Terrorismo e cyber-crimine, però, non sono le sole ragioni che spiegano l’intensificarsi dei contatti tra la Casa Bianca e il Cremlino. Una de-escalation, piaccia o meno, è ritenuta necessaria dall’intelligence Usa alla luce di un fenomeno nuovo, e preoccupante. E cioè quello che vede la Cina di Xi Jinping ripiegare su se stessa e chiudersi al mondo esterno. A Washington, negli ambienti diplomatici, viene chiamata “sindrome bunker”. Le comunicazioni di routine con l’intelligence cinese si sono rarefatte negli ultimi mesi, con il rischio di un aumento esponenziale di incidenti.

La prova plastica di questa “chiusura” cinese ritenuta pericolosa dagli 007 americani è la scoperta, tardiva, di due lanci di missili supersonici in grado di portare testate nucleari da parte del governo cinese, a luglio e agosto. Il protocollo, in questi casi, ha notato il Financial Times che per primo ne ha dato notizia, prevede un “warning” all’intelligence di potenze straniere, di cui non si è vista traccia. A questo si aggiunge l’allarme, lanciato nell’ultimo rapporto del Pentagono, di un arsenale da mille testate nucleari di cui Pechino potrebbe disporre da qui a dieci anni.
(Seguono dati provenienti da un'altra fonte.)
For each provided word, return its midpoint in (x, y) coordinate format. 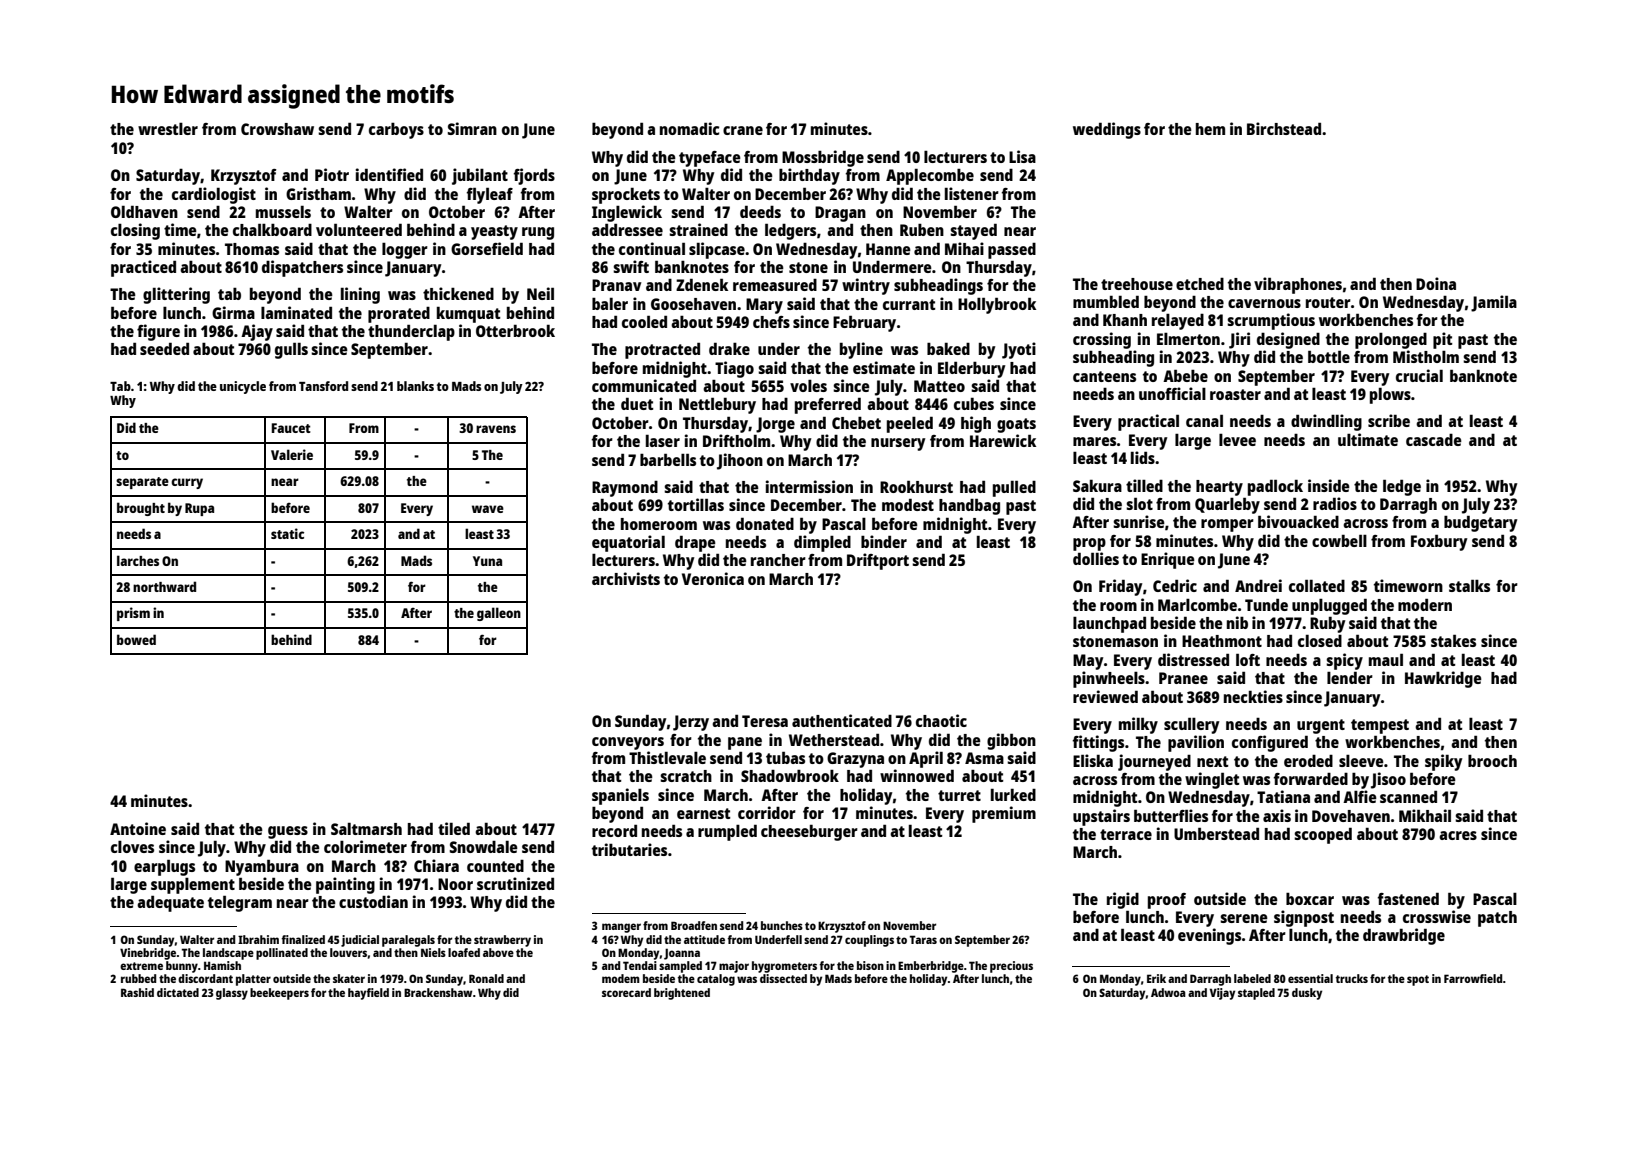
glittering (176, 295)
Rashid (137, 992)
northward (164, 586)
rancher (778, 560)
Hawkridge (1443, 679)
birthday (809, 176)
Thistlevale (667, 757)
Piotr (332, 174)
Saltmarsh (366, 829)
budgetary (1480, 523)
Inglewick (627, 213)
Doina (1436, 283)
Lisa (1022, 156)
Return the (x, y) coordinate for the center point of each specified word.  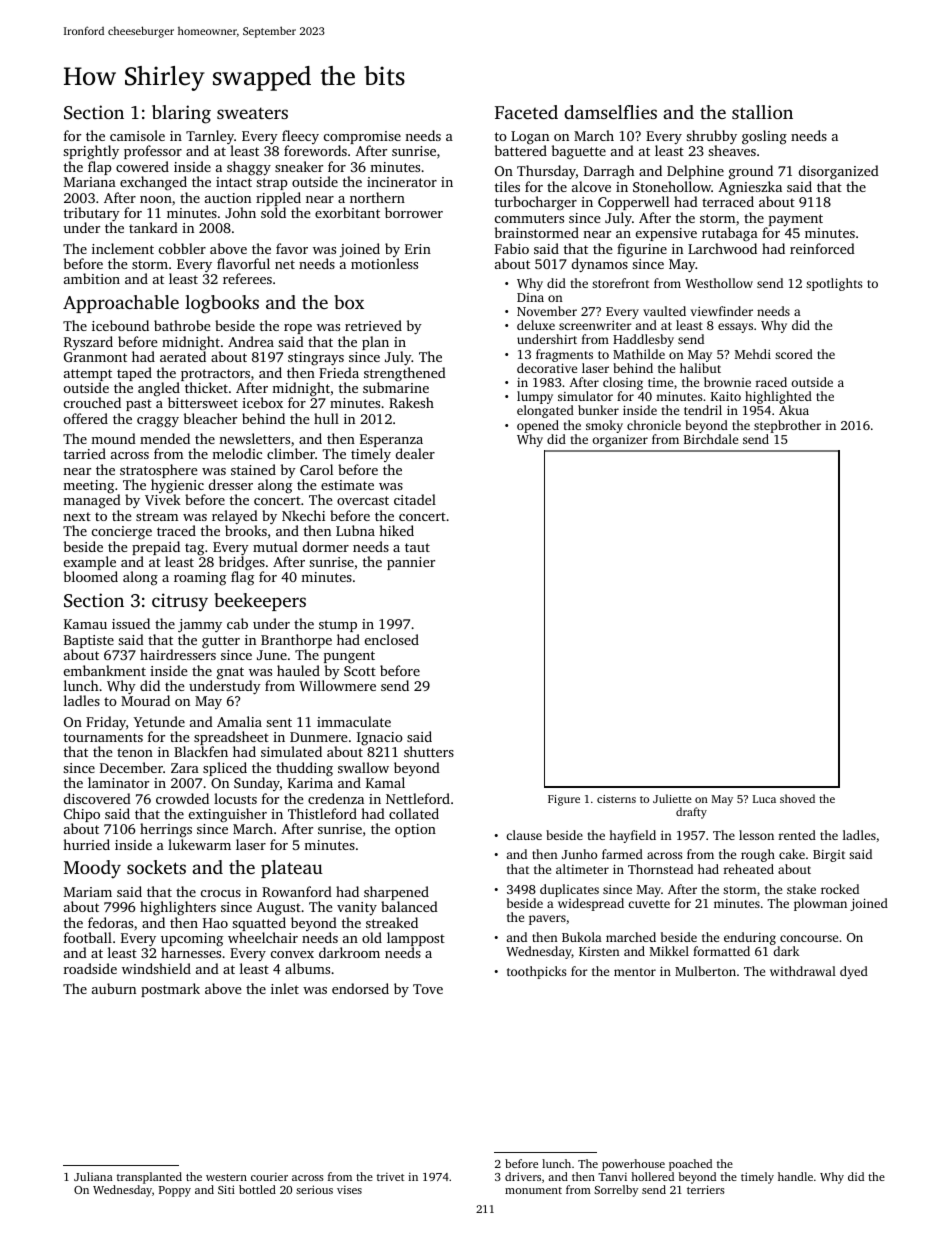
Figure (564, 800)
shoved (797, 798)
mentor (635, 972)
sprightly (91, 152)
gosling (764, 137)
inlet (285, 988)
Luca (764, 799)
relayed (235, 517)
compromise (362, 137)
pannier (411, 563)
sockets (156, 867)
Sono segnali che indicano un’escalation, e l’intermittenza dei canali di comunicazione con il governo cinese inizia a preoccupare Washington. Di qui la scelta di parlare con un altro rivale storico, la Russia, e sciogliere almeno i nodi scioglibili. Incontrandosi su “un ponte delle spie” che conoscono e tengono aperto da lungo tempo.